AFTER being in the Saarc agenda since the 13th Saarc Summit in Dhaka in 2005, the Saarc Agreement on Trade in Services (SATIS) was finally signed at the 16th Saarc Summit in Thimpu in April 2010. Saarc leaders, as usual, called for an early conclusion of negotiations on the schedule of specific commitments under the Agreement. However, the notification of member state ratification took place nearly two and half years (November 29, 2012) after the Agreement came into effect, characterising the typically slow movement of the economic integration agenda of South Asia.
Ten meetings of the Expert Group on SATIS have taken place till today. As SATIS is following the GATS-plus 'positive list' approach for trade in services liberalisation, taking into account that there are five LDCs in Saarc, of which Bhutan and Afghanistan are not members of the WTO. These two countries were requested to submit the 'offer list' according to their level of comfort while the WTO member LDCs were requested to submit their 'offer list' which is WTO commitments-plus, in other words, GATS-plus. This means that they had to offer additional sectors to the initial list they had submitted to the WTO. The three developing countries of Saarc --India, Pakistan and Sri Lanka -- had to submit an 'offer list' that was GATS Doha Development Agenda-plus. In other words, around the mid-2000s, these countries added more sectors for liberalisation above their initial WTO commitment list for the Doha Development Agenda. They had to go beyond the list for SATIS.
An analysis of the submitted offer list by Saarc member states shows that the SATIS submissions by some member states have fallen short of GATS-plus where certain services offered under GATS have not been offered under SATIS to other Saarc member states. In the case of India, its submission is GATS-plus but falls far short of its GATS-plus submissions under its bilateral FTA submissions with Korea, Singapore, Malaysia, Japan, etc.
The member states had all the flexibility to submit their 'request lists' to others. The 'request lists' are fairly extensive compared to the offers made by all member states. Business services, transport, tourism, education, finance are common among the request lists of member states. Although some members are yet to submit their 'request list,' India's country-specific 'request lists' are the most comprehensive given India's long experience in services negotiation in other bilateral FTAs compared to the other Saarc member states.
What is clear is that there has been a very cautious approach to trade in services liberalisation in the Saarc, and the region has fallen far short of the 2010 Saarc Declaration's “early conclusion of negotiations.” There seems to be a view in the smaller South Asian member states that the regulatory and other institutional frameworks should first be in place before embarking on services liberalisation and therefore a cautious approach to liberalisation has to be made.

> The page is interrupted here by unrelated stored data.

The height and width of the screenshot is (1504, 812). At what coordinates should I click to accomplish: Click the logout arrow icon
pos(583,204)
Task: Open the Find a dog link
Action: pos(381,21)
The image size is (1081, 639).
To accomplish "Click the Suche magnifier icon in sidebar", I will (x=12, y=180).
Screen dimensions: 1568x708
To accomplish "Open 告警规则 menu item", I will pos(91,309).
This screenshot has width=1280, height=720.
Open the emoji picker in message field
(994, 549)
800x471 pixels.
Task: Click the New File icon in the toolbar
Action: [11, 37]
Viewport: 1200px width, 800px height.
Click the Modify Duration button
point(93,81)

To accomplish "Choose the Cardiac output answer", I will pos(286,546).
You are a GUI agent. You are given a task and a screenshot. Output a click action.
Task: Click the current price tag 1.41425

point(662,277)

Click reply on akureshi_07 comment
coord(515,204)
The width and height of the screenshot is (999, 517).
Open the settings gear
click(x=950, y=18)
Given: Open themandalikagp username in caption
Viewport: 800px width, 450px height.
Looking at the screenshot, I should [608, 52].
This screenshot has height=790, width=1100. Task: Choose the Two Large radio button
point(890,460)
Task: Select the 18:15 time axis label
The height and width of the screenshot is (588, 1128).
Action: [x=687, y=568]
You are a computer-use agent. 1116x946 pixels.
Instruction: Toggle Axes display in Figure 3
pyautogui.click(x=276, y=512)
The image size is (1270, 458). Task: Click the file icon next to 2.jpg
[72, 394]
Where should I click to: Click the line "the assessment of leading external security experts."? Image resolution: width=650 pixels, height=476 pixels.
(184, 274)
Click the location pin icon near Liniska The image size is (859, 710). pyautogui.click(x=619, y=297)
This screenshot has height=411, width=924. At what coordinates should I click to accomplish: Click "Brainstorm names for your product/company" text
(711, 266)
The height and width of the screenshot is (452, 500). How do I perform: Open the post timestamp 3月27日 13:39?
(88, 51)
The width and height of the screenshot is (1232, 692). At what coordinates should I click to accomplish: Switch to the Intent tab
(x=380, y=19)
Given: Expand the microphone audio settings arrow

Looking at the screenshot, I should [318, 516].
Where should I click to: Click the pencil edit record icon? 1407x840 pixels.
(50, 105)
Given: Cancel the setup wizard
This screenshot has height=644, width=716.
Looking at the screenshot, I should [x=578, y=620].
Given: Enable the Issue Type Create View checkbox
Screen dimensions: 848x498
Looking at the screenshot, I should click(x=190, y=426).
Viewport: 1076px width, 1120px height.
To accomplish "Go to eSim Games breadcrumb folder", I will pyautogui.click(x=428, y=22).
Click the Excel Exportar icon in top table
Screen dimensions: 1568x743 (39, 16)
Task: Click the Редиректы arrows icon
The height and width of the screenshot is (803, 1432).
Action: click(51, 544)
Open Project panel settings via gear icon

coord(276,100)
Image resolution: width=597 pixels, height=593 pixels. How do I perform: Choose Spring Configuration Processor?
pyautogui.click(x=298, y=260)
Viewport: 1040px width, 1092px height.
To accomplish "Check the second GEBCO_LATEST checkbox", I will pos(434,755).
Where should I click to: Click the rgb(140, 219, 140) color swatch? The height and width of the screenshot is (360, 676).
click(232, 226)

Such perceptions are not necessarily correct because it is services liberalisation that most often triggers reforms on the regulatory and institutional side, and these reforms don't take place in most countries without such liberalisation.
There also seems to be a view that Mode 4 liberalisation will flood the market with foreign professionals and outplace local jobs. Such perceptions are also misplaced as all initial liberalisation under the GATS-plus takes place with Mode 4 linked to Mode 3 as happens in any case under the current unilateral liberalisation regimes. The de-linking can happen when the member state feels comfortable and it is not a forced item under GATS-plus liberalisation format. All these factors have been extensively discussed in the South Asia Track Two dialogues, and they seem to have made little impact on the Track One thinking, and this is disappointing to say the least.
Some commentators have argued that the anomalies of Safta should be first rectified before fully embarking on SATIS, and this may also be a delaying factor. This argument is basically misplaced due to the following factors. First, trade in goods and services is so much inter-related in the modern world that some of the impediments to goods flows will automatically be removed with services liberalisation. Second, services liberalisation is an incentive for attracting FDI in services in the region. In fact, with the unilateral liberalisation of trade in services in the Saarc member states, there is a vibrant intra-regional trade in services already taking place in the region. For example, the bulk of the Indian FDI in some Saarc countries is in the services sector, and this has taken place with the current status quo without any additional liberalisation of services. Binding commitments related to trade in services liberalisation can be an incentive for attracting more services related FDI from larger economies like India to smaller economies in the region. Third, delaying services liberalisation assumes that the rest of the world is going to wait till South Asia gets its act together, which is far from reality.
A study done by the RIS in India finds that trade in services is more balanced with smaller Saarc economies generally enjoying a lower deficit or a surplus with the larger economies, thus assisting to bridge the asymmetries that prevail in trade in goods in the region. Moreover, the study shows that there are more complementarities in the services sector in the Saarc region compared to the goods sector. Given this situation, trade negotiators of the smaller countries should expedite further liberalisation of services in the Saarc region, taking due account to mitigate risks associated with liberalisation. Expediting SATIS would make Saarc a more economically integrated region with higher growth. Will the Saarc leaders act on this at the 18th Saarc Summit in Kathmandu?
The writer is the Executive Director of the Institute of Policy Studies of Sri Lanka.